The proximal portion of Idd9.2 represented by line 9374 contained the gene Rex2, which had significant differential expression between the NOD- and B10-derived alleles, particularly in the splice variant Rex2-202. This may be due to a SNP or SNPs in the Rex2 gene altering splicing sites or affecting the binding of intronic or exonic splicing enhancers or silencers. Rex2 was identified as a cDNA expressed in teratocarcinoma cells with reduced expression following treatment with retinoic acid (Faria et al. 1998). It contains homology to zinc-finger-containing proteins and is therefore a putative DNA binding protein (Faria et al. 1998). We also identified the gene Akr1e1, expression of which was regulated by a gene found within the line 9374 congenic region. Akr1e1 is an enzyme involved in glycogen metabolism. Therefore, it is possible that Rex2 modulates the transcription of Akr1e1.

Sequence analysis of the Idd9.2 distal region and the Idd9.1/9.4 regions identified a number of SNPs and larger sequence variations in noncoding RNAs. Some noncoding RNAs are believed to regulate gene expression, possibly by association with chromatin-modifying complexes (Ng et al. 2012). Therefore, it is possible that the observed variations in noncoding RNAs could alter their function and T1D susceptibility.

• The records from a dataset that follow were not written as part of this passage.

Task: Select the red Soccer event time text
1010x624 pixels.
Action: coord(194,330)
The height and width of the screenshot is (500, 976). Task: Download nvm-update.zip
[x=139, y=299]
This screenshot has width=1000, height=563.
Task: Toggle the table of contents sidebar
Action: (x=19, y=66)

Our analysis shows the value of in-depth haplotype analysis. While the B10 strain has not been fully sequenced, by locating regions of IBD between B10 and another mouse strain for which full NGS data are available, we were able to identify variant SNPs in the region. Furthermore, regions of IBD between NOD and B10 can be identified and excluded and regions of commonality between the NOR, B6, and B10 protective regions could be assessed.

These studies demonstrate the difficulty of mapping disease susceptibility loci in complex genetic diseases, especially when it is possible that both protective and susceptible alleles are in linkage disequilibrium (Hunter et al. 2007). We and others have found that highly protective loci identified in segregation analyses and then confirmed with congenic strains having large regions from the parental strain are almost always ultimately shown to result from multiple disease genes (Fraser et al. 2010; Lyons et al. 2000; Serreze et al. 1998; Wicker et al. 2004). Many of these genes with small individual effects on disease can be localized by refining congenic intervals as shown in the current study. However, even when defined to less than 0.5 Mb, as done for line 6353, a congenic region still contains multiple polymorphic genes associated together as an ancient haplotypic block (Yang et al. 2011). Although genes with known immunological functions usually become the likely candidate genes, most of the genes encode proteins not previously associated with autoimmunity. It also remains possible that even in a region as small as that in 6353, there is more than one causal gene.

Nevertheless, genetic mapping studies such as this have resulted in the identification of clear single-gene candidates (Fraser et al. 2010; Jordan et al. 2011). Haplotype mapping analysis has been used to identify a key SNP in the Ctla4 gene, which was then further verified as a causative polymorphism responsible for Idd5.1 (Araki et al. 2009). Similarly, haplotype mapping was of key importance in the verification of the interleukin-2 gene as the basis of Idd3 (Yamanouchi et al. 2007). Therefore, despite the difficulty in resolving the complex Idd9.1/4 and Idd9.2 loci, such genetic mapping studies remain of importance in defining disease susceptibility loci in both mouse and man.